1. **Shuffle Join (Sort-Merge Join)**:
   - Both datasets shuffled and sorted
   - Expensive: network I/O, disk I/O
   - Used for large-to-large joins

2. **Broadcast Join (Map-Side Join)**:
   - Small dataset sent to all executors
   - No shuffle needed!
   - Used when one side < 10MB (configurable)
   - Much faster for small-to-large joins

**When to Broadcast:**
- Small dimension tables (< 1GB)
- Lookup tables
- Reference data

**How to Broadcast:**
- Automatic: Spark broadcasts if < `spark.sql.autoBroadcastJoinThreshold`
- Manual: `broadcast(small_df)`

In [None]:
# Create large fact table
large_df = spark.range(0, 2000000).toDF("id") \
    .withColumn("category_id", (col("id") % 100).cast("int")) \
    .withColumn("value", (rand() * 1000).cast("int"))

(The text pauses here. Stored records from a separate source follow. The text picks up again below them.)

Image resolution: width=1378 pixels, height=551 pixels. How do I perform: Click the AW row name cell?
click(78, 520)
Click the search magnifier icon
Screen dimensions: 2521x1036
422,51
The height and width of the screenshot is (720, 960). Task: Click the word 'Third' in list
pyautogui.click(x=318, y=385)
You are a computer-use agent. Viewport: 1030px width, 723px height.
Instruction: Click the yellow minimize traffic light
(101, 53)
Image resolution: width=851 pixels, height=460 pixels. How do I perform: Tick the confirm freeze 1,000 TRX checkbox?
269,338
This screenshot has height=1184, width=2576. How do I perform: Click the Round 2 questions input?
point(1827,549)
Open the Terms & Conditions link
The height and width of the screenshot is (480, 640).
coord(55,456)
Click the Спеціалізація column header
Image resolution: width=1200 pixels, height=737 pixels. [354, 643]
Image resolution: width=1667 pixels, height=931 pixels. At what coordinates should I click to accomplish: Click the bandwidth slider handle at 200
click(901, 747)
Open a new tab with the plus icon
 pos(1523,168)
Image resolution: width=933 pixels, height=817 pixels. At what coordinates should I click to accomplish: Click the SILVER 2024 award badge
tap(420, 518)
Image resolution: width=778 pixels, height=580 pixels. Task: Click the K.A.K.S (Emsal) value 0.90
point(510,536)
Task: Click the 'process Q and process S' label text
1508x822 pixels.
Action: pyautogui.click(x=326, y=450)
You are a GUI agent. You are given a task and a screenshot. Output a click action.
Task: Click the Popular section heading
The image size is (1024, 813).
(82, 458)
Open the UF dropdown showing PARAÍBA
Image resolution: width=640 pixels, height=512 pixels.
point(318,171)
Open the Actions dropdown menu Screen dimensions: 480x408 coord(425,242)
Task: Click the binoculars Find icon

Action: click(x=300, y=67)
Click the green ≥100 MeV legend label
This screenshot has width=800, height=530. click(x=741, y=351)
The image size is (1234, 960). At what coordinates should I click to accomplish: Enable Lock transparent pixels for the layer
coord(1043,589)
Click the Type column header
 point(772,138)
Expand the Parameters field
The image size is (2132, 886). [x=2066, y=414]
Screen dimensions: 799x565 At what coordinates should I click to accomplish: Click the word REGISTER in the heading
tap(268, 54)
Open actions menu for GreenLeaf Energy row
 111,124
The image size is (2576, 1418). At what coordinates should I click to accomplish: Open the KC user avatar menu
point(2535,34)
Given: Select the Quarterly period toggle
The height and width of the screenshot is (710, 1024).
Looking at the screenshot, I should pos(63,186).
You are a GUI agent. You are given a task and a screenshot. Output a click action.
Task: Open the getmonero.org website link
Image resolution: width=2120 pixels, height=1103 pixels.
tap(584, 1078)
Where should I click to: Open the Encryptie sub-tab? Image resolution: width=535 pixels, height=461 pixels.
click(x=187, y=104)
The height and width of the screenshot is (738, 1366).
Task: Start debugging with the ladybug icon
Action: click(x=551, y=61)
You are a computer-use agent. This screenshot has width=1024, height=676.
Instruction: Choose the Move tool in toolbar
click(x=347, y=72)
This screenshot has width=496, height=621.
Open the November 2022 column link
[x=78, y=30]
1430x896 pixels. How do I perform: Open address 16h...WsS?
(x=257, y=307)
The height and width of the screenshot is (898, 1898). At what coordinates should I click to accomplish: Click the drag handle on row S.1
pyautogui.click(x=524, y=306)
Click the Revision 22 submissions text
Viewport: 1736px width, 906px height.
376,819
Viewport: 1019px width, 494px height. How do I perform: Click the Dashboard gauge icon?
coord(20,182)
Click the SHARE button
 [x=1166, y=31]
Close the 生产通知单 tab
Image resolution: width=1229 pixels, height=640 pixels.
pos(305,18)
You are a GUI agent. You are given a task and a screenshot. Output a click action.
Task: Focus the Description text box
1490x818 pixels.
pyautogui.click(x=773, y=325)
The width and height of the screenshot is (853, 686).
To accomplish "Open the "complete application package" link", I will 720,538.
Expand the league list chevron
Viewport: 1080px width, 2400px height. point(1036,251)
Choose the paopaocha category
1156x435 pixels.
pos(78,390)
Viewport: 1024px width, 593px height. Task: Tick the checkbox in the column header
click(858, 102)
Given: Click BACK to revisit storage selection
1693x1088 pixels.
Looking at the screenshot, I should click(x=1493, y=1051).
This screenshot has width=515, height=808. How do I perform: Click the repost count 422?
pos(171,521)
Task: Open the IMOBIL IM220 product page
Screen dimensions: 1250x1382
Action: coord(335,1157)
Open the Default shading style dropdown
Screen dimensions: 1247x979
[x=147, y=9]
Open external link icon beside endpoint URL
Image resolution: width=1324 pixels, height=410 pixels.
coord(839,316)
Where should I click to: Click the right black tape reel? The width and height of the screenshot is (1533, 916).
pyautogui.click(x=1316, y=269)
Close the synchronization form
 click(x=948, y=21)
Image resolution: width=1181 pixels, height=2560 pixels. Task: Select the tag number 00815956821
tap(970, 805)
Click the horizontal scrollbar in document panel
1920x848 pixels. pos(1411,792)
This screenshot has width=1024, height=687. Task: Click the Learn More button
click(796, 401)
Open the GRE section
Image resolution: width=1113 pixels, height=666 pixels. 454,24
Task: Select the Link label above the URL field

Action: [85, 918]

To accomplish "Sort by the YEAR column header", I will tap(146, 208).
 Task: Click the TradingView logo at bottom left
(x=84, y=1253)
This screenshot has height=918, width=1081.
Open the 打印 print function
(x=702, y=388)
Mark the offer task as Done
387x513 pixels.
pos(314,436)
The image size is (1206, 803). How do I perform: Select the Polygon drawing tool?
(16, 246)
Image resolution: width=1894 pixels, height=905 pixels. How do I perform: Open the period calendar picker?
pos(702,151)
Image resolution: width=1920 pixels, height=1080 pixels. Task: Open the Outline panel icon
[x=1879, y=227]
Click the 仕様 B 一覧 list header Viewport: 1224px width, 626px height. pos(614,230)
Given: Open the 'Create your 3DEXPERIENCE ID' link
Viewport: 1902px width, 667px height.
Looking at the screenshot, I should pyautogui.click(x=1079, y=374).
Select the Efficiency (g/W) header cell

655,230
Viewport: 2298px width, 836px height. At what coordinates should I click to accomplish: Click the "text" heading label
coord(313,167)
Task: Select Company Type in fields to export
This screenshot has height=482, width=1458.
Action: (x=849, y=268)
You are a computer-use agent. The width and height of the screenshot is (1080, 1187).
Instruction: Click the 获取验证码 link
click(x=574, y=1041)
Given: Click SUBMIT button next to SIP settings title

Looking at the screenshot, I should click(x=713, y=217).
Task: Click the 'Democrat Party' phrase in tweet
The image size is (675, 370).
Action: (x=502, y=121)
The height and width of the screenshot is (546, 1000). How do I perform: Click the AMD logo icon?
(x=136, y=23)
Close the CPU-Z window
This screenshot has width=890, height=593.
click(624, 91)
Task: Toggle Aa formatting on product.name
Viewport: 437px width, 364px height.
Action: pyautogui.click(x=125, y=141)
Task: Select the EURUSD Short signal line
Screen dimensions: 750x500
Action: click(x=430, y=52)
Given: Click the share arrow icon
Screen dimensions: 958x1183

# Create small dimension table
small_df = spark.range(0, 100).toDF("category_id") \
    .withColumn("category_name", expr("concat('Category_', category_id)")) \
    .withColumn("department", 
                when(col("category_id") < 33, "Electronics")
                .when(col("category_id") < 66, "Clothing")
                .otherwise("Home"))

print(f"Large table: {large_df.count():,} rows")
print(f"Small table: {small_df.count():,} rows")
print(f"Size ratio: {large_df.count() / small_df.count():.0f}:1")

In [None]:
# Regular join (may use shuffle)
print("\n=== Regular Join (Potential Shuffle) ===")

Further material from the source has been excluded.